Flashboot not working
I have flashboot enabled on my worker, but it appears all of them are running off a cold boot, every time for some reason.
40 Replies
delay times:
Usually its not like these? when did it start?
I'm having the same problem. This seems to have started yesterday.
Very inconsistent, and these are all sequential requests to the same worker
@1AndOnlyPika
Escalated To Zendesk
The thread has been escalated to Zendesk!
I just rolled back to RunPod 1.6.2 (from 1.7.1, since I updated it yesterday) in my Docker image and it seems to have fixed. I'll run some more tests to confirm.
It did.
is it the same as this https://discord.com/channels/912829806415085598/1291355541599420467
@1AndOnlyPika @Rodka
No it did not timeout
no, i rolled back to 1.6.2 as well but the issue did not fix
after some more testing, appears the delay time has been decreased a bit
~3s, compared to the 6-7s cold boots before
downgraded further to 1.6.0 and looks like that made it a little bit better, weirds
Has it always been at a 1-second idle timeout? There’s a bug in 1.7.1 that affects tasks running longer than the idle timeout. That’s getting fixed in 1.7.2 that is releasing soon. See PR https://github.com/runpod/runpod-python/pull/362
GitHub
fix: pings were missing requestIds since the last big refactor by d...
Distinguish JobsQueue(asyncio.Queue) and JobsProgress(set) and reference them appropriately
Cleaned up JobScaler.process_job --> rp_job.handle_job
Graceful cleanup when worker is killed
More tests
yep, my tasks take 40 seconds and come in bursty batches so i have it set to 1s so that as soon as its done it will shut off
Alright. That should be fixed with the 1.7.2 release. I’ll let you know when it’s out.
thanks. is it safe to install from git repo directly?
Yes. You can do that from the main if you’d like to test it out.
Override the Container Start Command with something like
Thankfully I found this thread. I was about to invest a whole day optimizing my container image because I thought a change I made broke Flashboot! Will wait for the new release
@deanQ Out of curiosity, do you have a sense of when 1.7.2 will be released?
Today. I’m just running some final testing.
Awesome! Thanks @deanQ
FYI: v1.7.2 is on pre-release while I do some final tests https://github.com/runpod/runpod-python/releases/tag/1.7.2
GitHub
Release 1.7.2 · runpod/runpod-python
What's Changed
Corrected job_take_url by @deanq in #359
Update cryptography requirement from <43.0.0 to <44.0.0 by @dependabot in #353
fix: pings were missing requestIds since the last b...

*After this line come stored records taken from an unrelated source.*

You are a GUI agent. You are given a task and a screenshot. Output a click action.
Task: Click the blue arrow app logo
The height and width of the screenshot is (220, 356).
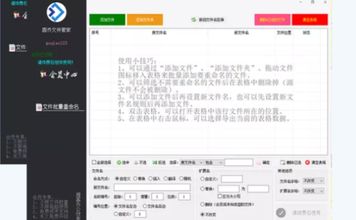point(56,12)
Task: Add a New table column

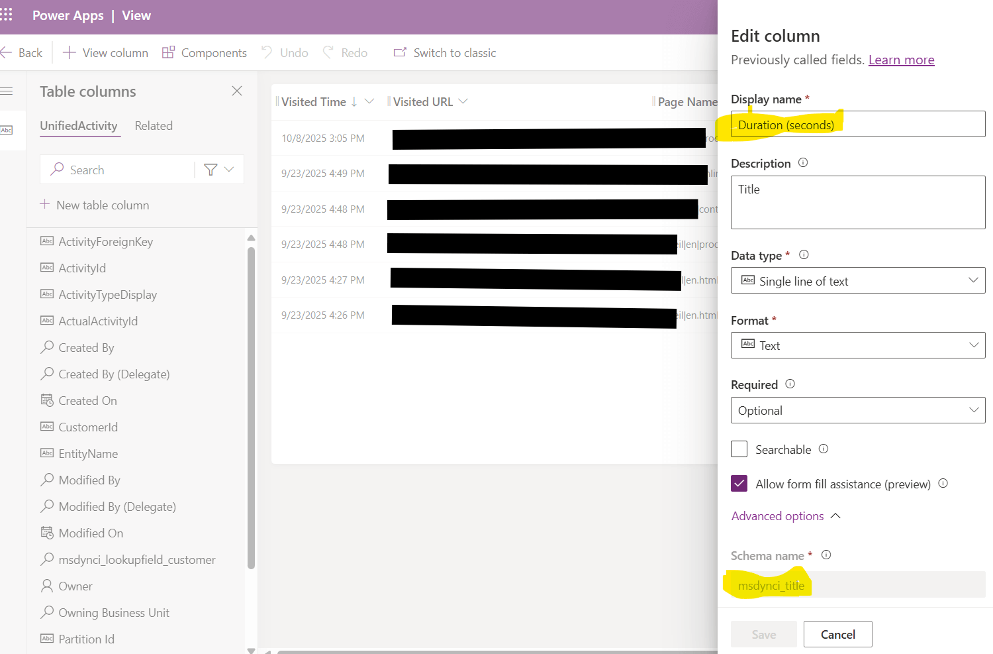Action: tap(95, 205)
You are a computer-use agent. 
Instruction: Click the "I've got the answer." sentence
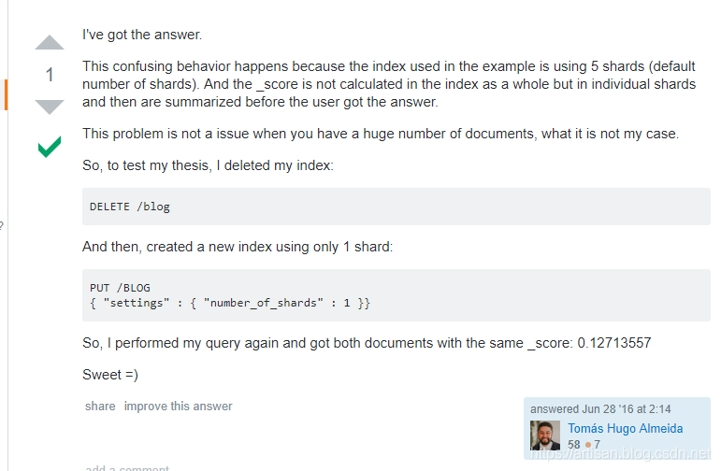click(142, 36)
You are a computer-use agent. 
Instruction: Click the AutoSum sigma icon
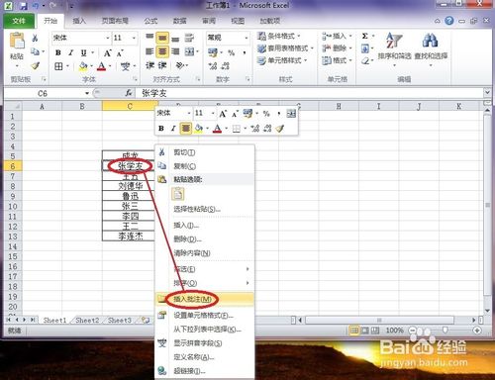(364, 36)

does not appear to have fixed fastboot
downgraded all the way to 1.5.3 and flashboot is a bit more consistent now
@1AndOnlyPika What view is that? What are the columns?
Requests
On serverless endpoints
Oh I see, mine don't seem to be showing up, I guess because they're older than 30 min?

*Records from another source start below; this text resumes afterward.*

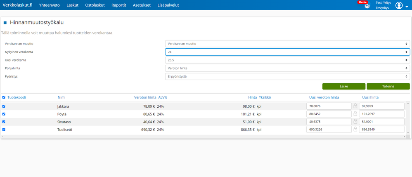Open the Ostolaskut menu
The image size is (412, 177).
pos(95,5)
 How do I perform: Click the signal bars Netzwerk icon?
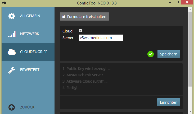pos(12,34)
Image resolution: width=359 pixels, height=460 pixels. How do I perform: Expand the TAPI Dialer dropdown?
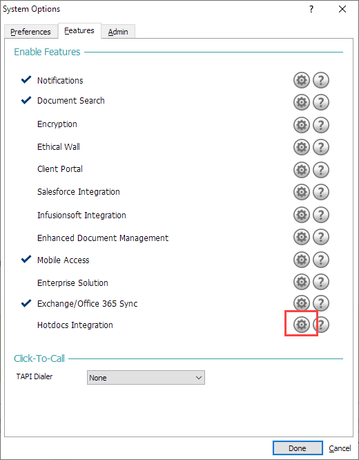pyautogui.click(x=146, y=378)
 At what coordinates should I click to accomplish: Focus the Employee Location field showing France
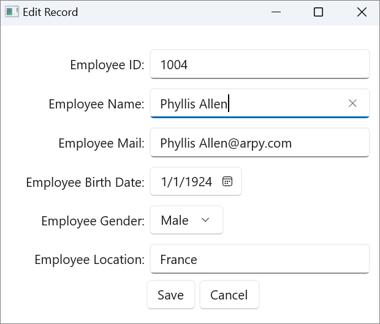pyautogui.click(x=259, y=259)
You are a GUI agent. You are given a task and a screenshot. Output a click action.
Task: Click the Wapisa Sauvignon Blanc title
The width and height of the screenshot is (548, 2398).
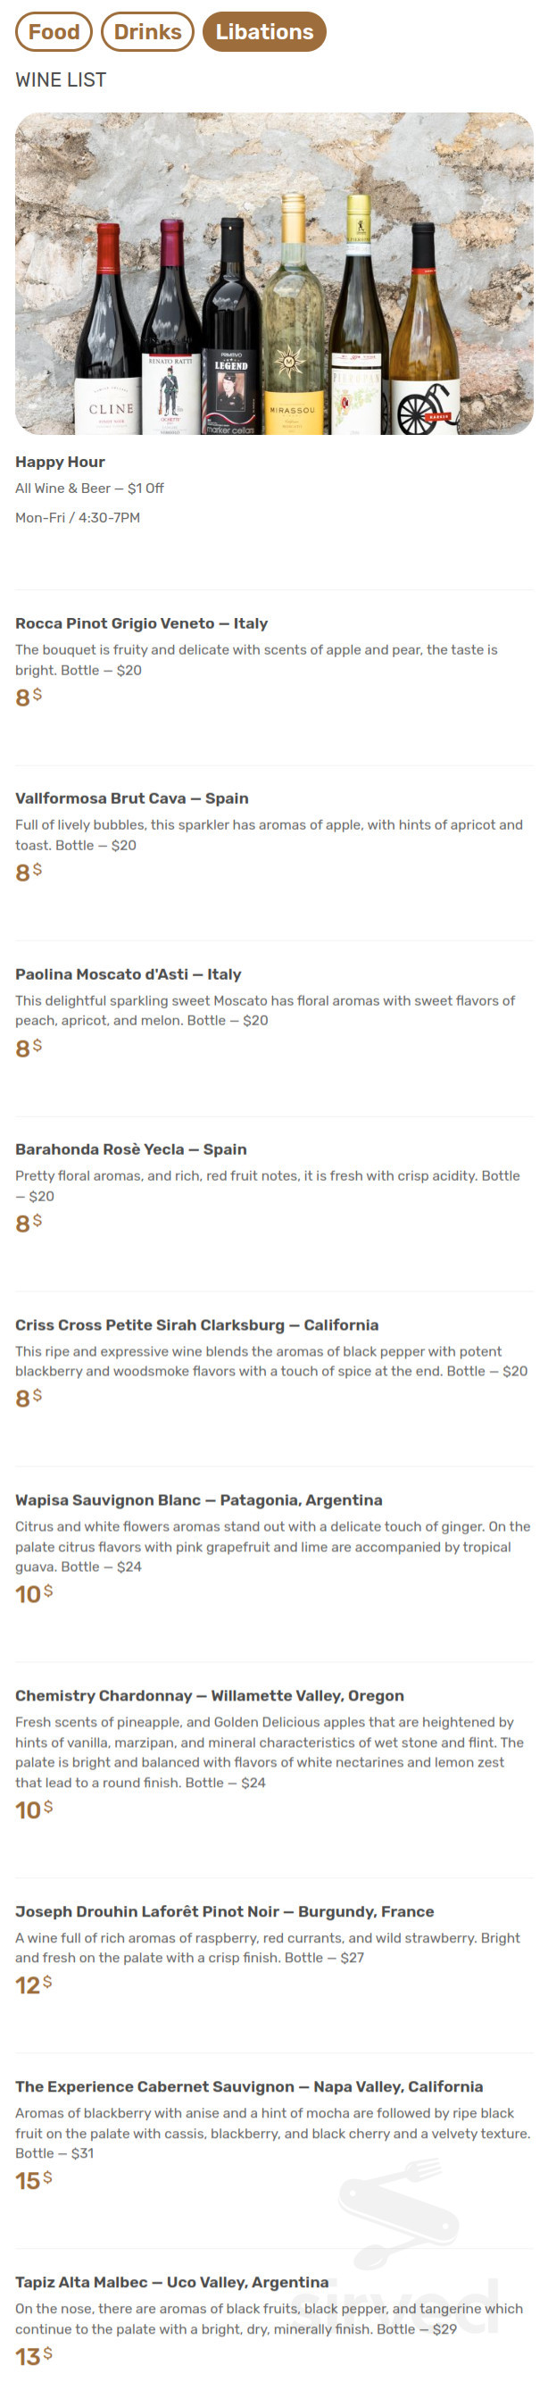198,1501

Anyway, the metric I've been using to evaluate is the Cold start time P70.
You can see prior to deploying a new image (assuming with a newer version of the pip runpod library) our P70 start time was around <150ms. After deploying it was up to >5,000ms and then redeploying with runpod 1.6.2 it's back down but still higher than before <700ms.
I'm not using delay time as that seems to also factor in queue times.

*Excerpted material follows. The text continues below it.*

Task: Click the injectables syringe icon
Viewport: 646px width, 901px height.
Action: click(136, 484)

I'm assuming Flashboot impacts the Cold start time and that is the correct metric to evaluate, yeah?
Yep maybe the requests expired already
I'm not sure if it's right or not, and I think to compare you should filter the data into specific time range or maybe do another endpoint, is it
So avyer you downgraded the python library for the worker it became slower for the coldstart?
Well, downgrading to 1.6.2 did improve things quite a bit.
But not as good as before I think, but maybe I just need to wait to see if things get faster through more usage.
Is Flashboot performance related at all to image size or container disk size? For example, should the image fit in the Container Disk Size specified?
Not sure how Flashboot works, so hard to know what's happening.
Oh idk, but I'm not sure how much, last time I heard it's fine to have big container images
I guess not
With a setup like this, you will face cold start issues. For example, if you have burst consecutive jobs coming in, workers will stay alive and take those jobs. The moment a second or two have a gap without a job then your workers will go to sleep. Any job that comes in after that will have to wait in queue until a worker is ready. And by ready I mean, flash-booted or fully booted as a new worker. Extra few seconds will not cost you more, and will guarantee quick job takes between the gaps. Incurring cold start and boot times will end up costing you more time in total.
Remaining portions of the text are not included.